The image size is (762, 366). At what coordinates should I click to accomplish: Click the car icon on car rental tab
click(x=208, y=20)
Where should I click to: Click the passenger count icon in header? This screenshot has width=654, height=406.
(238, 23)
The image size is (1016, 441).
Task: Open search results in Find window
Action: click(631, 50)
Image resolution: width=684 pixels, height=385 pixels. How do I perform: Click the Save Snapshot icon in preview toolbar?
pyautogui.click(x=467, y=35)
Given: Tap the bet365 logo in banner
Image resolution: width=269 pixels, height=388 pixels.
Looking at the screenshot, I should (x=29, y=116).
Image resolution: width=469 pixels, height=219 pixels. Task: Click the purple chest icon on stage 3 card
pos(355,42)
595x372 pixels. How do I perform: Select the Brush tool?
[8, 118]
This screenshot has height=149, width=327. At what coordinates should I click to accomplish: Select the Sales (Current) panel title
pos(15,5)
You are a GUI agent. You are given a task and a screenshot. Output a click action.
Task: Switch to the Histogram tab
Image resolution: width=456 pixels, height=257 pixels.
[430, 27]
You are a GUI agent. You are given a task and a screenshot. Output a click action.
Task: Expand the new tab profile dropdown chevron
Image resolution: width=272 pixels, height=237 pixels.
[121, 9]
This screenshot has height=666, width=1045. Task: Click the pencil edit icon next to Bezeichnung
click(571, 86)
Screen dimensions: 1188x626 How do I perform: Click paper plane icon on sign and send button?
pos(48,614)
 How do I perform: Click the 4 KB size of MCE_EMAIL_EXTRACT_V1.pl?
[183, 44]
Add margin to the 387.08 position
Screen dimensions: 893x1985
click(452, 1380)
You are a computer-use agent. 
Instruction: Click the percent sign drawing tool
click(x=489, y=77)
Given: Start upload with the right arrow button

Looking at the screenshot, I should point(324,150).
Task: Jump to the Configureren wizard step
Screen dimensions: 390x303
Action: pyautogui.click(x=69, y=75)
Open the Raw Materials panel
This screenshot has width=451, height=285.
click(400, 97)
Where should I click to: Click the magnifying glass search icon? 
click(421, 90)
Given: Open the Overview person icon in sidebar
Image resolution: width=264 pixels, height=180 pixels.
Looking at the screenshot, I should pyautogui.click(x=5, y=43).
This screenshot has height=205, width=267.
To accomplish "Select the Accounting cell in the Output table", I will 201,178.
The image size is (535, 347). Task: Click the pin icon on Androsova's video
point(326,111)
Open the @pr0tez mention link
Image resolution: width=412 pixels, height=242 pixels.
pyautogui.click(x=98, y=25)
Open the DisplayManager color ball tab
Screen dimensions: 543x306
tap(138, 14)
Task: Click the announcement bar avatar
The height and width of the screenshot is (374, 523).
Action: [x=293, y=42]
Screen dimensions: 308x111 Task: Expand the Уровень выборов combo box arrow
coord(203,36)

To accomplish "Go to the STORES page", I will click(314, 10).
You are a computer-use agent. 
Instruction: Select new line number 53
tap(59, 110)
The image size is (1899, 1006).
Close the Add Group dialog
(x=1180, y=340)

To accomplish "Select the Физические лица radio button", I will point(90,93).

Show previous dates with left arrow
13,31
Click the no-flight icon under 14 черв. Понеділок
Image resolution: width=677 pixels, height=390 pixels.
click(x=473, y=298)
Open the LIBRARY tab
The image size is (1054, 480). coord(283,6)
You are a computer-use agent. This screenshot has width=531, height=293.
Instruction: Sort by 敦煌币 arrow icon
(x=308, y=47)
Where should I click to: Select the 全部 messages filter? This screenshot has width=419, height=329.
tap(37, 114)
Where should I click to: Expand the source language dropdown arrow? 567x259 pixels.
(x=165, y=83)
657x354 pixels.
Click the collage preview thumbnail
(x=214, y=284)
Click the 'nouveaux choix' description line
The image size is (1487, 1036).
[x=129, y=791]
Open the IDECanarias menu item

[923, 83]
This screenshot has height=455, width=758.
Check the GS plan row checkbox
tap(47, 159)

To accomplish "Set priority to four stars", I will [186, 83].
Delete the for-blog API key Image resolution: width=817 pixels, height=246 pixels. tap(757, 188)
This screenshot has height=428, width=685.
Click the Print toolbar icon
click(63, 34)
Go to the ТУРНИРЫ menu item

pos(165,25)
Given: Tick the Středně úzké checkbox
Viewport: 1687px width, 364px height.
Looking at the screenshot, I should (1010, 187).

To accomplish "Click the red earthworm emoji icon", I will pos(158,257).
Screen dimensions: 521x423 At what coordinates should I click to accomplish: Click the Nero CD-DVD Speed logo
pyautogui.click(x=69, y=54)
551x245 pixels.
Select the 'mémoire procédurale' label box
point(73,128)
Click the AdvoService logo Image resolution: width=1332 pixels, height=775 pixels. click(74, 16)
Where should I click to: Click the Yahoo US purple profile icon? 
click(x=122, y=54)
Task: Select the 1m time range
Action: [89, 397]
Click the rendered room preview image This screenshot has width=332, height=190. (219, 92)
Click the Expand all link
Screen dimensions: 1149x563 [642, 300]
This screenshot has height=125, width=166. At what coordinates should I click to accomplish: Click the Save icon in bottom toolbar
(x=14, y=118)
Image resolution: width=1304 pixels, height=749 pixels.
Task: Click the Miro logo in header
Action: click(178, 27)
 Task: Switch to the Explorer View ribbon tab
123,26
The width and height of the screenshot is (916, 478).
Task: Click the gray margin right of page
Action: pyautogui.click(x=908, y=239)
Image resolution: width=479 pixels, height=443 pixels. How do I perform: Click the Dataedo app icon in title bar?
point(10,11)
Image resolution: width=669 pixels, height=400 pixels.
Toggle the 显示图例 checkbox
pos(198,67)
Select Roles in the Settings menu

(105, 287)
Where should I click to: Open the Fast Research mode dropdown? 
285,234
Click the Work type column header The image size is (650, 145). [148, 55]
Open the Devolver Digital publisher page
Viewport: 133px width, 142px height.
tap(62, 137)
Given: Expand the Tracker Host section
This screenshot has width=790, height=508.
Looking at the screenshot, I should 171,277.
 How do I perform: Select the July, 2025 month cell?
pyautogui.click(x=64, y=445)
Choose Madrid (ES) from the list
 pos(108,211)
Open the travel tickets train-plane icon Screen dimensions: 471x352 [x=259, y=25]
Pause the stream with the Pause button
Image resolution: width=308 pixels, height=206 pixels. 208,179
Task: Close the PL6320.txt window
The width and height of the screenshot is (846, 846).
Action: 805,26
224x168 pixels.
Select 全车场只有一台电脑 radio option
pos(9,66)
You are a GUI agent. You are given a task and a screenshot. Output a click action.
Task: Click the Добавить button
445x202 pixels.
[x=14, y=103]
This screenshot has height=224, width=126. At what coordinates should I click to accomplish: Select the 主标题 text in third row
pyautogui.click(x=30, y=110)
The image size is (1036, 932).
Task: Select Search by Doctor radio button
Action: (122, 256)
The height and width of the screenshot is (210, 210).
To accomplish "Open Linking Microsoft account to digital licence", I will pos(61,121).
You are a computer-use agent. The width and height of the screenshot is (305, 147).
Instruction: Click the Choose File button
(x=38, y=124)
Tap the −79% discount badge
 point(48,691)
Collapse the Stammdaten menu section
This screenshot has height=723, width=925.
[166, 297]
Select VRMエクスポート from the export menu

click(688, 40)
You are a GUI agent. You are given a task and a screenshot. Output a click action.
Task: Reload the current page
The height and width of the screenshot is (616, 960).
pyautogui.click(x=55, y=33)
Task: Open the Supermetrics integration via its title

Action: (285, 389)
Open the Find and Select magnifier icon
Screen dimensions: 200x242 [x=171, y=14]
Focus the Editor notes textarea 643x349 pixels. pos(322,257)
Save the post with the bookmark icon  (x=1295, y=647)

• WORK REQUEST: Search the listing for the string "computer". Copy each line where it turns up.

• SOLUTION TO THIS TASK:
You are a computer-use agent. 
You are a computer-use agent. 
You are a computer-use agent. This screenshot has width=531, height=293.
You are a computer-use agent. The width and height of the screenshot is (305, 147).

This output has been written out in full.